**Task objective**
Lay out every line of the items below as a JSON list of strings, one string per line, and leave out any blank lines.

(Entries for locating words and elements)

-*-*-

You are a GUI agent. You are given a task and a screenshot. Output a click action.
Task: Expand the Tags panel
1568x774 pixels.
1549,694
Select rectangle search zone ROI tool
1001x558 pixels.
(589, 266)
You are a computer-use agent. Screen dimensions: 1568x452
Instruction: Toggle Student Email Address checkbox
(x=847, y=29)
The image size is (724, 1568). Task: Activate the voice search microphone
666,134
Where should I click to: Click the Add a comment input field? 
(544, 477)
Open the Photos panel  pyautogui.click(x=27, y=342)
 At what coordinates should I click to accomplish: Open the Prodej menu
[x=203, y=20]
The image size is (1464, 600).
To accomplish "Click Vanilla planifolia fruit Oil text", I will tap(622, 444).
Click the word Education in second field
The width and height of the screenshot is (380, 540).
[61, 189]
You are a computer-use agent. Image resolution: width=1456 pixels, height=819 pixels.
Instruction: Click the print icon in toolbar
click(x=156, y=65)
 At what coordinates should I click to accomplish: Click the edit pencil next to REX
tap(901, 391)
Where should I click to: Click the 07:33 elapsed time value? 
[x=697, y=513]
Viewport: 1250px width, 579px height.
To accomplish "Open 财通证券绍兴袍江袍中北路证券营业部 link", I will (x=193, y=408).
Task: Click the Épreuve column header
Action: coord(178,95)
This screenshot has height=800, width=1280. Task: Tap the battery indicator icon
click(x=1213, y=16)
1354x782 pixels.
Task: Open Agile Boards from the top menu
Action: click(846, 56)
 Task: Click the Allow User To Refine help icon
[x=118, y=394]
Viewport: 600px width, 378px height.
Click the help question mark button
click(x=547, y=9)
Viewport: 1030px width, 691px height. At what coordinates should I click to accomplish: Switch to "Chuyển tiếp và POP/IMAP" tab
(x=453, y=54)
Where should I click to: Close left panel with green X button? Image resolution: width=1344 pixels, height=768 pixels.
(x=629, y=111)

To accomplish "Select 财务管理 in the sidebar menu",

-*-*-

**Task solution**
[
  "You are a GUI agent. You are given a task and a screenshot. Output a click action.",
  "Task: Expand the Tags panel",
  "1568x774 pixels.",
  "1549,694",
  "Select rectangle search zone ROI tool",
  "1001x558 pixels.",
  "(589, 266)",
  "You are a computer-use agent. Screen dimensions: 1568x452",
  "Instruction: Toggle Student Email Address checkbox",
  "(x=847, y=29)",
  "The image size is (724, 1568). Task: Activate the voice search microphone",
  "666,134",
  "Where should I click to: Click the Add a comment input field? ",
  "(544, 477)",
  "Open the Photos panel  pyautogui.click(x=27, y=342)",
  " At what coordinates should I click to accomplish: Open the Prodej menu",
  "[x=203, y=20]",
  "The image size is (1464, 600).",
  "To accomplish \"Click Vanilla planifolia fruit Oil text\", I will tap(622, 444).",
  "Click the word Education in second field",
  "The width and height of the screenshot is (380, 540).",
  "[61, 189]",
  "You are a computer-use agent. Image resolution: width=1456 pixels, height=819 pixels.",
  "Instruction: Click the print icon in toolbar",
  "click(x=156, y=65)",
  " At what coordinates should I click to accomplish: Click the edit pencil next to REX",
  "tap(901, 391)",
  "Where should I click to: Click the 07:33 elapsed time value? ",
  "[x=697, y=513]",
  "Viewport: 1250px width, 579px height.",
  "To accomplish \"Open 财通证券绍兴袍江袍中北路证券营业部 link\", I will (x=193, y=408).",
  "Task: Click the Épreuve column header",
  "Action: coord(178,95)",
  "This screenshot has height=800, width=1280. Task: Tap the battery indicator icon",
  "click(x=1213, y=16)",
  "1354x782 pixels.",
  "Task: Open Agile Boards from the top menu",
  "Action: click(846, 56)",
  " Task: Click the Allow User To Refine help icon",
  "[x=118, y=394]",
  "Viewport: 600px width, 378px height.",
  "Click the help question mark button",
  "click(x=547, y=9)",
  "Viewport: 1030px width, 691px height. At what coordinates should I click to accomplish: Switch to \"Chuyển tiếp và POP/IMAP\" tab",
  "(x=453, y=54)",
  "Where should I click to: Close left panel with green X button? Image resolution: width=1344 pixels, height=768 pixels.",
  "(x=629, y=111)",
  "To accomplish \"Select 财务管理 in the sidebar menu\","
]